Anyways, I found myself singing one of the songs to the movie in the shower one day, and we finally had a talk and that’s when John stopped falling asleep to movies.

On the last day of the semester, John moved out and the rest of us were free to have fun without him. Full second floor gang shit. Whole cast besides the dead weight. It was the first time that Desmond hung out with all of us, instead of only agreeing to hang out with me and Eric a few times (one time he took advantage of $5 You Call It night in the middle of the week at a new bar by ordering some real top shelf shit because they didn’t put a restriction on it. Desmond was a genius.). Everyone was much more jovial without John there, it was fantastic. Everyone went out for karaoke. For heart in my eyes emoji reasons, Arial’s rendition of “Let’s Go To The Mall” is the one that sticks out. Daniel sang “Wagon Wheel” by Darius Rucker at the end of the night, a song he would often punish Roommate John with when he was being annoying, but now with alarming sincerity. People began singing along at his urging, because Daniel had quasimagical powers of low-stakes suggestion, and it’s had the opposite effect as the “Mrs. Robinson” drinking game, even if that’s a much better song.

I spent the next day hanging out at the Greyhound station in Kalamazoo with Arial, Eric, and Brian and waiting for buses. More on the Kalamazoo Greyhound in years to come.

At some point during the month too, special brownies got made at someone’s significant other’s off campus apartment, and I thought up a sitcom named EXECUTIVE BRANCH which was about a tree that was elected President and thankfully posted about it so I would remember it in the morning and then also nearly eight years later.

 

2. SEPTEMBER

To start off, September of 2013 also produced one of the funniest and best posts of all time, even if it did happen to come from one of the dumbest, worst, and most harmful people in recorded history.

I don’t know if this is better than March, but it is more eventful.

I met my insane sophomore year roommate Kevin for the first time. Kevin was a really weird dude. He had a bunch of posters of famous bands, stuff I liked, but he refused to ever talk about them. Or talk to me at all. I would see him on campus and wave or give the failson head nod or even just say hello, and he would never respond. Never even acknowledge it. I caught him pounding off several times, and I think Eric did once too when he entered my room first when I opened the door, but the weirdest time was when I heard it while I was with a girl in the other room. Y’all ever been beaten off to? It’s not great. There’s other Kevin stuff too. It wasn’t all in September, but I’m not sure when it was, so let’s just throw it out there. He ate at least three Subway tuna sandwiches a week and lived on Pepsi Max. One time, he bolted up out of bed at two or three in the morning, walked out of the door in a t-shirt and boxers only, and came back a few minutes later eating a banana. I think about it and about him all the time. I’m not sure if he was worse than Roommate John, but between the two of them, I never wanted another roommate in my life.

--- TASK INSTRUCTIONS ---
Pick up the college memoir about roommates where it stops and keep writing it. The data after this has nothing to do with the memoir.

--- DATA SHOWN ---
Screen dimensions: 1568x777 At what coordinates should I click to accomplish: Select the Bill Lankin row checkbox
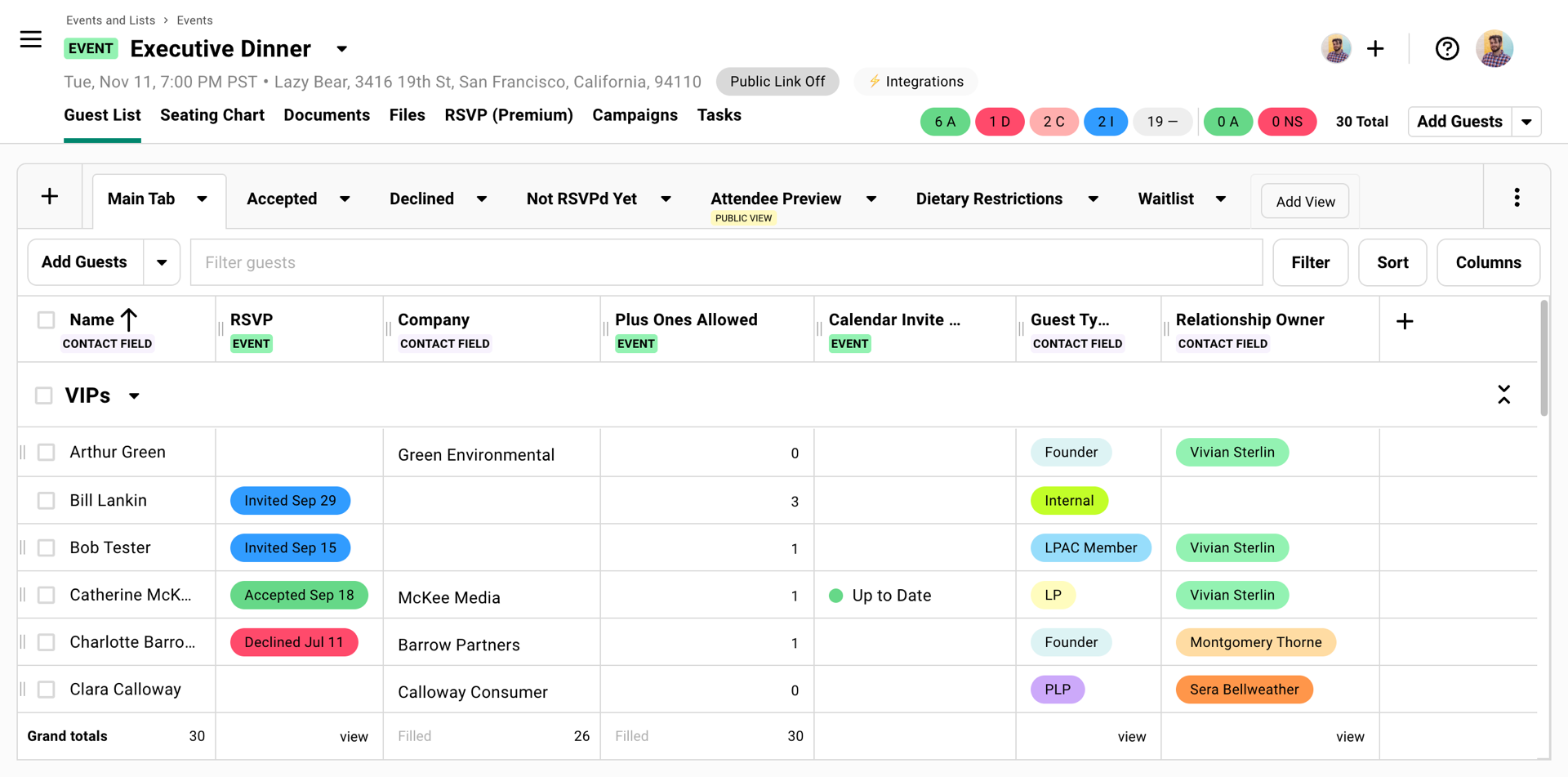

--- RESPONSE TO THE TASK ---
September also featured another one of those experiences that I’m going to remember for my entire life, in a very clear and vivid sort of way. It was the first weekend with everyone back at school. A group of us were going bar hopping that Thursday night. I didn’t plan on watching the Thursday Night Football game. You see, Arial had come back from summer vacation single and we had spent the last week involved in the sort of hardcore flirting that only people in their early twenties are honestly capable of. But as we were bar hopping, Peyton Manning just kept throwing touchdown passes. A new bar, a new touchdown pass. At Shakespeare’s, Demariyus Thomas caught a seventy eight yard pass in the fourth quarter for Peyton’s seventh touchdown of the game. The rest of the night went well too.

Lane Kiffin got fired and left at the airport, which would be sad if it didn’t happen to Lane Kiffin.

It was also tailgate season again. By the sophomore year, you have a tailgate routine down. Or at least, I did. Eric was never as good of a beer pong player as Roommate John was, but he was a much better person, and an infinitely better drunk. Daniel showed up with a bong  to the first tailgate we went to, two days after the bar crawl soundtracked by Peyton Manning throwing seven touchdowns. I have referred before to Daniel as the patron saint of bad decisions, and this is where he became that. Nothing evil ever happened, but Daniel had a way about him, of making objectively bad decisions seem like great ones. A few weeks later, he and Arial combined efforts to convince me that the age old bad college idea of vodka and lemonade mix would be a great thing to drink. But on this day, he got Eric to do something that unlocked the rare blackout drunk version of my best friend. I have two the deadliest words in the English language to share with you to explain it.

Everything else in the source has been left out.